[begin READING PASSAGE]

The ability of a system or component to operate independently, without requiring continuous control or intervention from external entities.

An autonomous decentralized system is a decentralized system composed of modules or components that are designed to operate independently but are capable of interacting with each other to meet the overall goal of the system.

Wikipedia: Autonomous decentralized system

In software and systems architecture, autonomy means a component can function, be deployed, and evolve on its own — for example, a microservice that owns its data and lifecycle, or a subsystem that operates even when other parts of the system are unavailable.

Autonomy vs. Autonomicity

Autonomy describes a system’s ability to operate independently — it does not need others to function. Autonomicity is a closely related but distinct concept from autonomic computing that emphasizes self-management: a system that automatically adapts its own behavior without human intervention.

Autonomic computing […] creates systems that can manage themselves when given high-level objectives from administrators. […] These ideas are not science fiction, but elements of the grand challenge to create self-managing computing systems.

[end READING PASSAGE]
[begin INFORMATION SUPPLIED]

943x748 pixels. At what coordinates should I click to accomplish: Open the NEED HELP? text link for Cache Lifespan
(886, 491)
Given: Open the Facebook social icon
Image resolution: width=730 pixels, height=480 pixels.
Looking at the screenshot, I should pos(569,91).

[end INFORMATION SUPPLIED]
[begin INFORMATION SUPPLIED]

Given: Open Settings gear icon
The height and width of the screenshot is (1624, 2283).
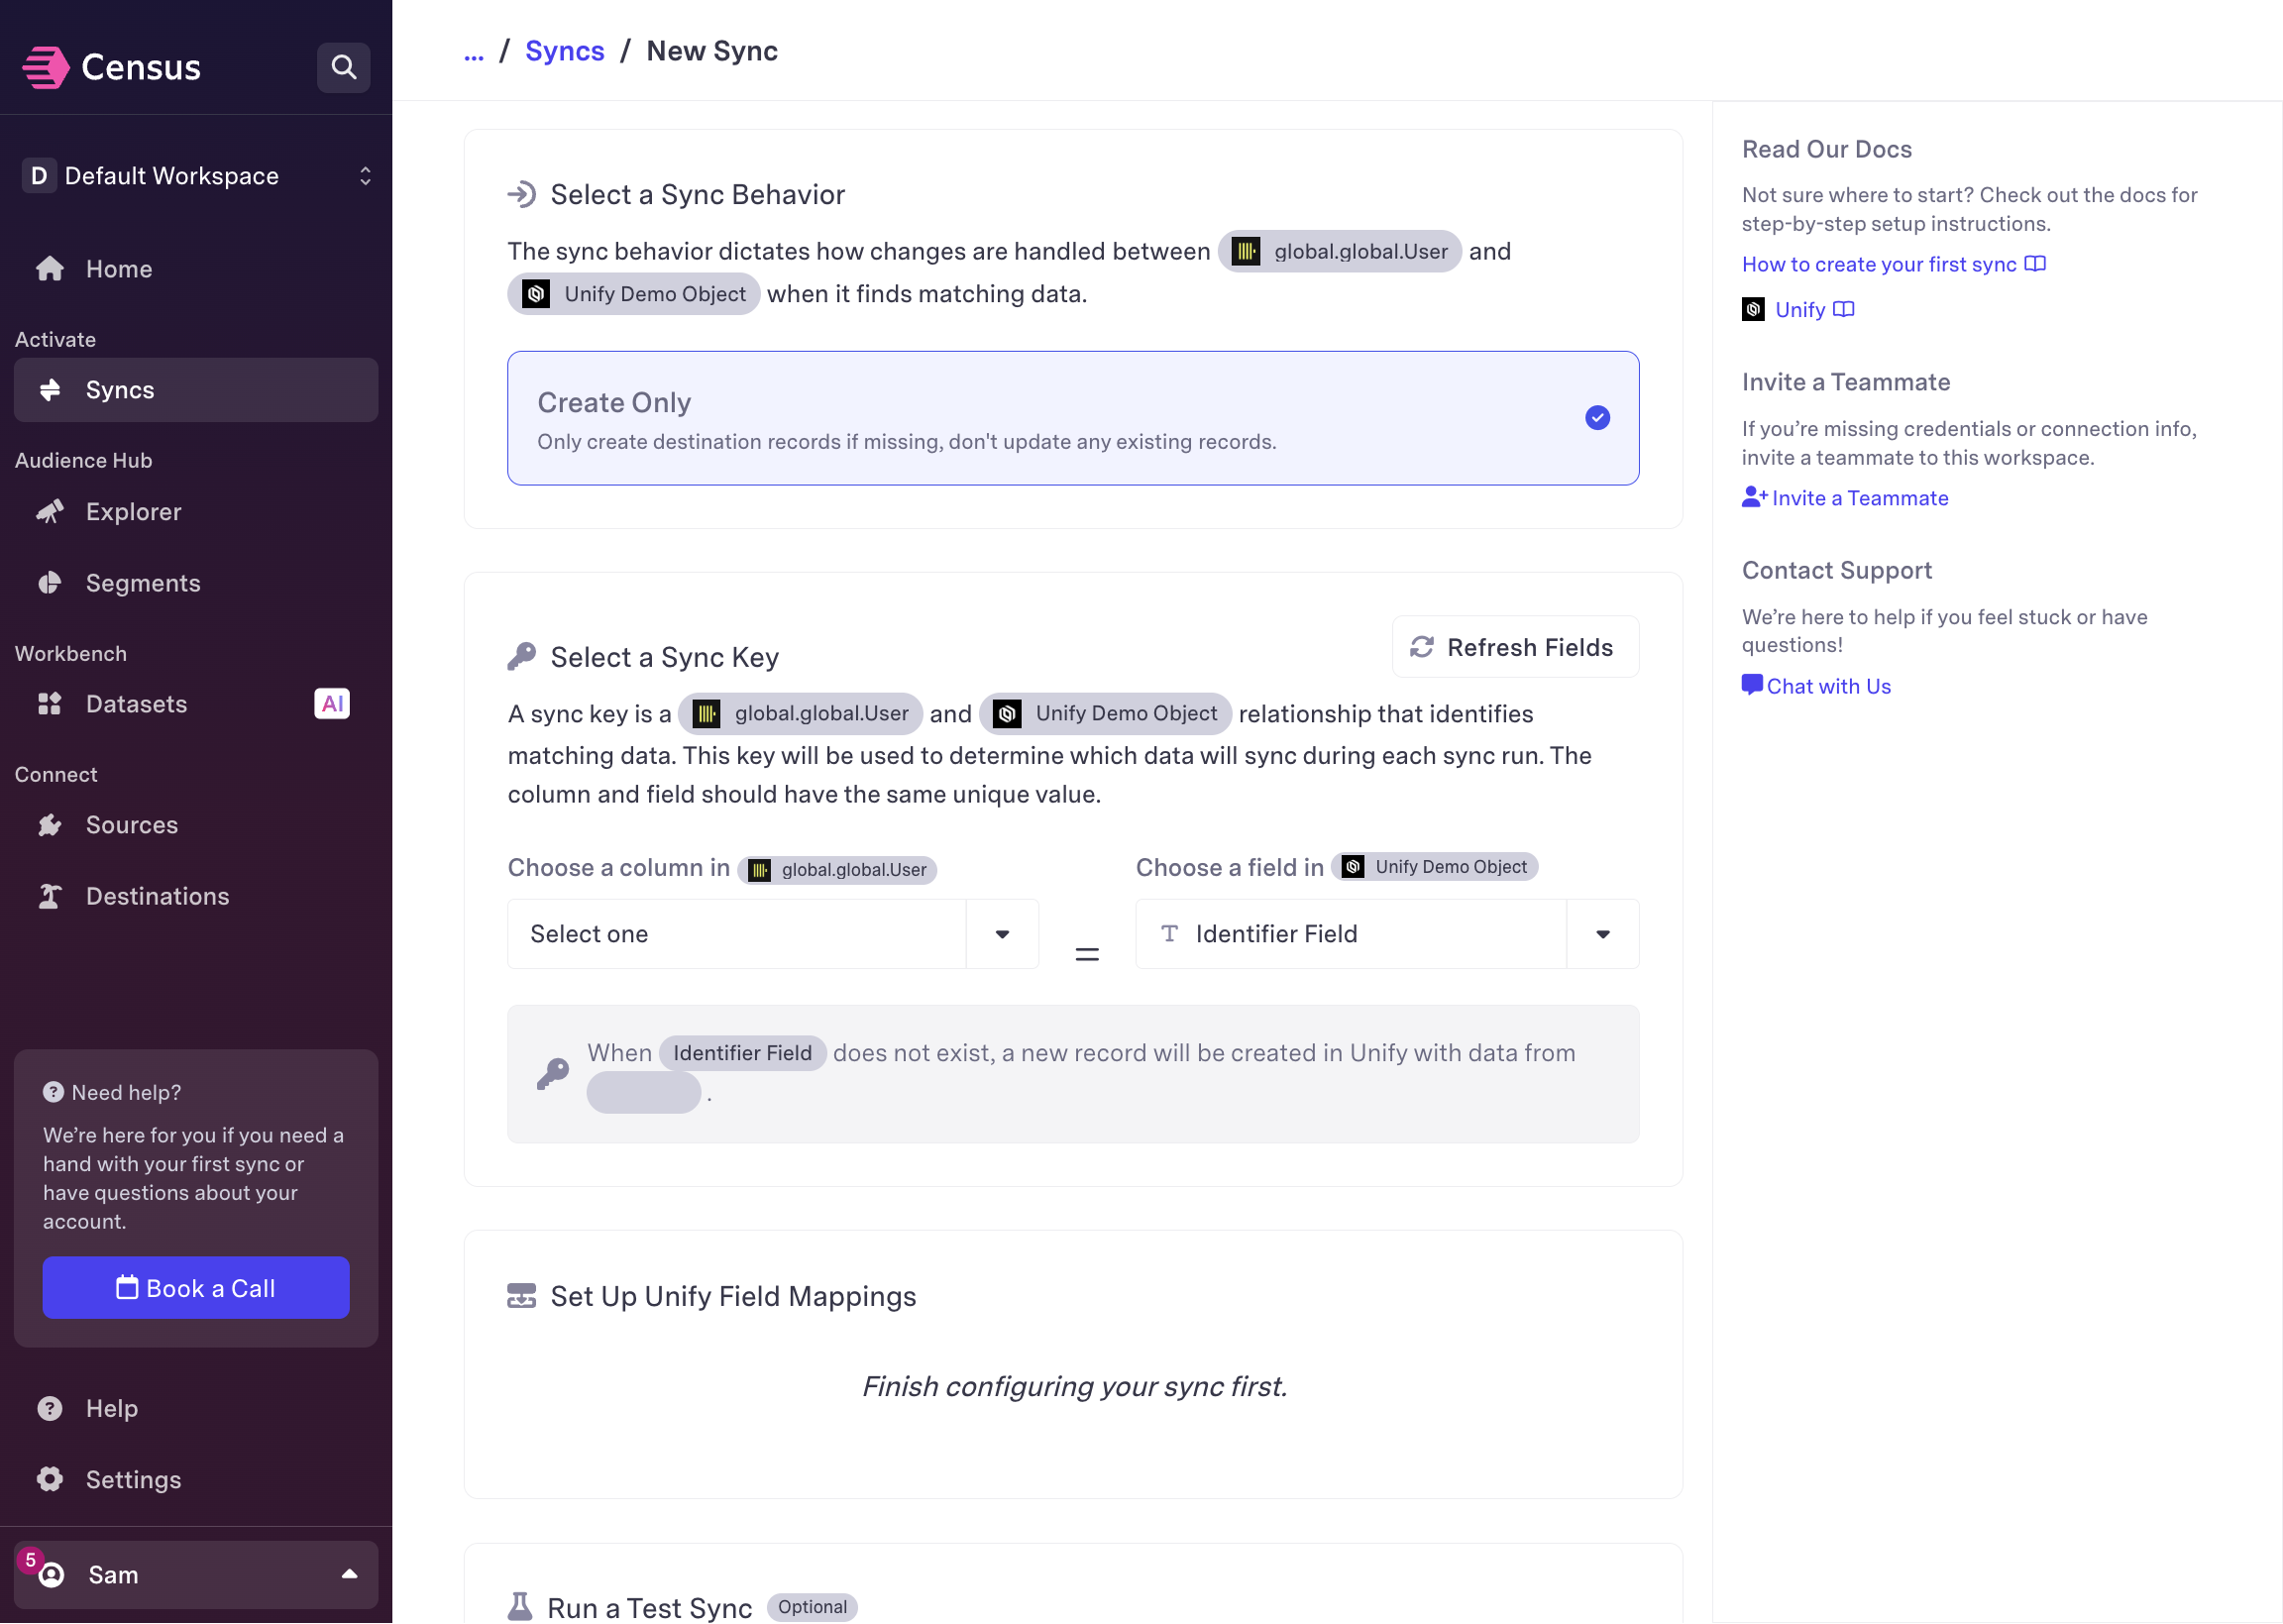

[end INFORMATION SUPPLIED]
[begin INFORMATION SUPPLIED]

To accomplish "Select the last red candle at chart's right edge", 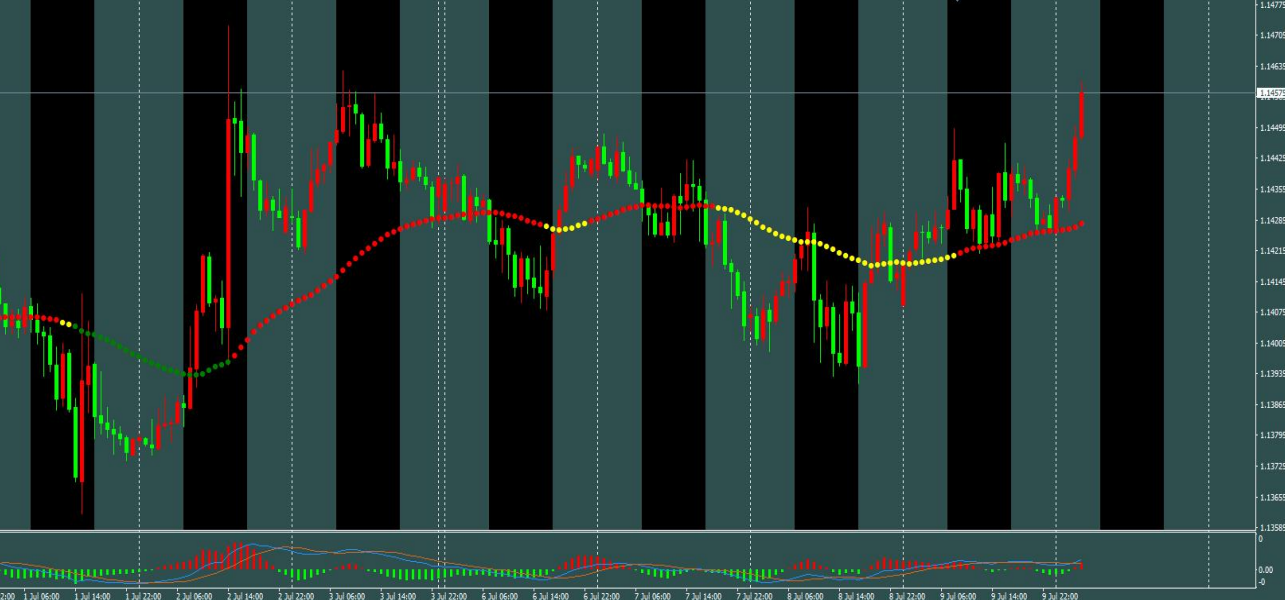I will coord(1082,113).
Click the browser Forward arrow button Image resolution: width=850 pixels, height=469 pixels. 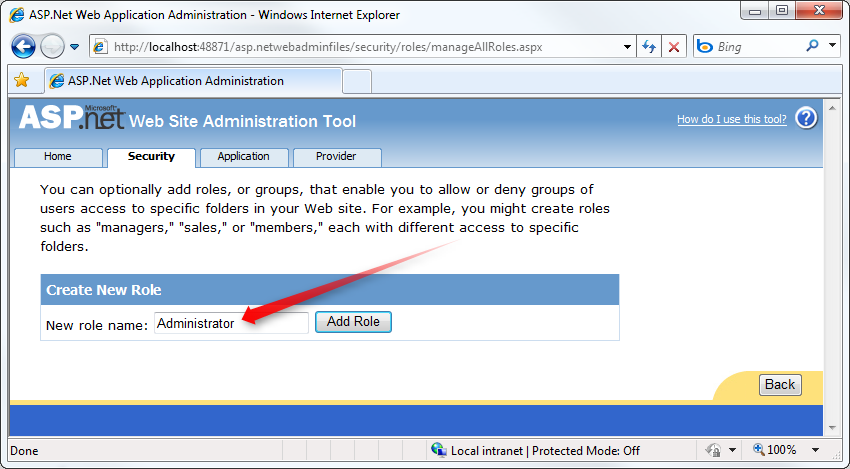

[end INFORMATION SUPPLIED]

## TASKS TO CARRY OUT
1. Answer these from the passage on autonomy:
(a) What is an autonomous decentralized system composed of?
(b) What example of a microservice does it give to illustrate autonomy in software and systems architecture?
(c) What does autonomicity emphasize?
2. Transcribe the passage on autonomy starting at "The ability of" and ending at "system are unavailable.".
The rows aren't needed for anything here.

## ANSWERS TO THE EXERCISES
1.
(a) Modules or components that are designed to operate independently but are capable of interacting with each other to meet the overall goal of the system.
(b) A microservice that owns its data and lifecycle.
(c) Self-management.

2.
The ability of a system or component to operate independently, without requiring continuous control or intervention from external entities.

An autonomous decentralized system is a decentralized system composed of modules or components that are designed to operate independently but are capable of interacting with each other to meet the overall goal of the system.

Wikipedia: Autonomous decentralized system

In software and systems architecture, autonomy means a component can function, be deployed, and evolve on its own — for example, a microservice that owns its data and lifecycle, or a subsystem that operates even when other parts of the system are unavailable.